И вот он идёт ко мне по приказу кагана. Не сводит взгляда, сдержанно улыбается, а я ничего не понимаю. Что происходит, граждане?
— Дерья, волей своей и по договорённости с послом, отдаю тебя царевичу Ерофею в жёны, — объяснил отец и, смеясь, добавил: — А то ты сама замуж выйти времени не найдёшь.
Я было открыла рот чтобы возмутиться: «Как это, не спросив моего согласия, без кольца и преклонения колена замуж отдают?» Но вовремя поняла, что это не я — Дарья — эмоциями фонтанирую, а Алевтина, памятью которой в последнее время активно пользовалась.
Удивительное дело: я не ассоциировала себя ни с бывшей хозяйкой тела Дерьей, ни с Алевтиной, чьи обрывки сознания помогли мне выжить в этом мире. Словно взяла от них лучшее и стала совершенно новой, уникальной личностью. Безмерно благодарна обоим, но влиять на свой характер и поступки не позволю. Я — это я.
У девушки, выросшей и воспитанной во времена средневековья даже мысли о публичном скандале не может возникнуть. Поэтому смиренно потупила глазки. Замуж так замуж. Тем более отдаёт меня отец не в гарем третьей женой, а за любимого.
— Сегодня уже все устали, поэтому праздник в вашу честь будет завтра, — объявил отец. — А сейчас всем отдыхать!
Да! Отдыхать это своевременно и необходимо. Трое суток перед папочкиным юбилеем спала урывками. Самая сладкая мечта на сегодняшний момент — это мягкая подушка и тёплое одеяло.
— Даша, моя юрта ближе всего, — наконец-то заговорил жених… или уже муж? — Понимаю, что тебе сейчас не до… кх-м… Ты просто будешь спать столько, сколько захочешь, и я никому не позволю тебе мешать. Согласна?

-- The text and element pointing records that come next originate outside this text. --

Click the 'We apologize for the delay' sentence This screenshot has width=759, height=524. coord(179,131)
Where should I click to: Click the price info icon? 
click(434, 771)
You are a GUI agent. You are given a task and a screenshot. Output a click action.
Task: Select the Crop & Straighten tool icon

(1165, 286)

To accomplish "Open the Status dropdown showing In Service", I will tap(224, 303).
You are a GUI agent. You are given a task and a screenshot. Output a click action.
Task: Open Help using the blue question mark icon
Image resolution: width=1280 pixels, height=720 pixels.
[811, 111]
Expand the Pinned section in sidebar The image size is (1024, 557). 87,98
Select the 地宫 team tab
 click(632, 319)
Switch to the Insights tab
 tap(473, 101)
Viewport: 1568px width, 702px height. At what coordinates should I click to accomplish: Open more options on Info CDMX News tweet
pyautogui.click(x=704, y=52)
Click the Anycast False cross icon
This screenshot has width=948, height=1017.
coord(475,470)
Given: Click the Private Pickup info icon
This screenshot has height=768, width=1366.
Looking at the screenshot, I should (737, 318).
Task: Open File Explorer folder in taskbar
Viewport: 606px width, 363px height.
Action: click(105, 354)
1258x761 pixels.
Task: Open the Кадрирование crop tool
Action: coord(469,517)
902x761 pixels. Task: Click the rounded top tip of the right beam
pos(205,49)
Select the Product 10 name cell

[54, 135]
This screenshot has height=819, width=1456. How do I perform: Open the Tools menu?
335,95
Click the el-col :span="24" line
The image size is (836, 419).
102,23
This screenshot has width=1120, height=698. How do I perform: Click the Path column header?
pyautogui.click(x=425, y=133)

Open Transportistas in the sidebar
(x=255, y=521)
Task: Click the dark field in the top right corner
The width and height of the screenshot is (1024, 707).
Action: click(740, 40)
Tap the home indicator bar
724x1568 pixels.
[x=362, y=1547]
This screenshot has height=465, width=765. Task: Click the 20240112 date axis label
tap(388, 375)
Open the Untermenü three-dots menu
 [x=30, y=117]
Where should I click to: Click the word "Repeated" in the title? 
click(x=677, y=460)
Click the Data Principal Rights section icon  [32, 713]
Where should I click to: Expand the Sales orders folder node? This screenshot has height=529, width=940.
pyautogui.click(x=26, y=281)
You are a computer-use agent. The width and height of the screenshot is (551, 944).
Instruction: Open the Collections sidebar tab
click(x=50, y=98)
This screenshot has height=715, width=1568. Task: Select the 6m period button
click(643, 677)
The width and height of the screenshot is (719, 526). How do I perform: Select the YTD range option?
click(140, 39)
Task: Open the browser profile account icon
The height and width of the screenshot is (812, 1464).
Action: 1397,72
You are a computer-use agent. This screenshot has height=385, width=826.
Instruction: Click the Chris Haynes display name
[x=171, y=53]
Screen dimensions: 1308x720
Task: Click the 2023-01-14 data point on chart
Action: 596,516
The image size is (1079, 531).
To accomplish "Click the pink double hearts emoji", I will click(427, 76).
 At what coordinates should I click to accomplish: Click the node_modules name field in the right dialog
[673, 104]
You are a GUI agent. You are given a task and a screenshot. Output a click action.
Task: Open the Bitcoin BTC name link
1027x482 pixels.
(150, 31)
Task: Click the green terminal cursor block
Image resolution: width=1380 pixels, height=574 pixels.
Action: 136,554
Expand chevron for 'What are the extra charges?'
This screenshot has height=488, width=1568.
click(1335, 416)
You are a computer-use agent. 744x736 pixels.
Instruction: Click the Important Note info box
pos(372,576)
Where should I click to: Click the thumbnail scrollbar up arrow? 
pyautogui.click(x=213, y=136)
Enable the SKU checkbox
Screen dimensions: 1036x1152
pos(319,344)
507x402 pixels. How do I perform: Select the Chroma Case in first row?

Спать? Конечно, согласна. Готова вон на тех подушках лечь. Но Ерофей подхватил меня на руки и… Больше я ничего не помнила. Провалилась в сон. Усталость и стрессы последних дней настолько меня обессилили, что даже взволноваться о предстоящей свадьбе не смогла.
Зато выспалась.
Разбудил меня громкий шёпот:
— Тише! Я вам говорю: тише! Куда ты это ставишь? Здесь подушки и одеяла. Корзины с посудой туда ставь. Да тише же, говорю! — шипела на кого-то Помила. Именно её увещевания быть аккуратнее и двигаться бесшумно не дали мне спать дальше.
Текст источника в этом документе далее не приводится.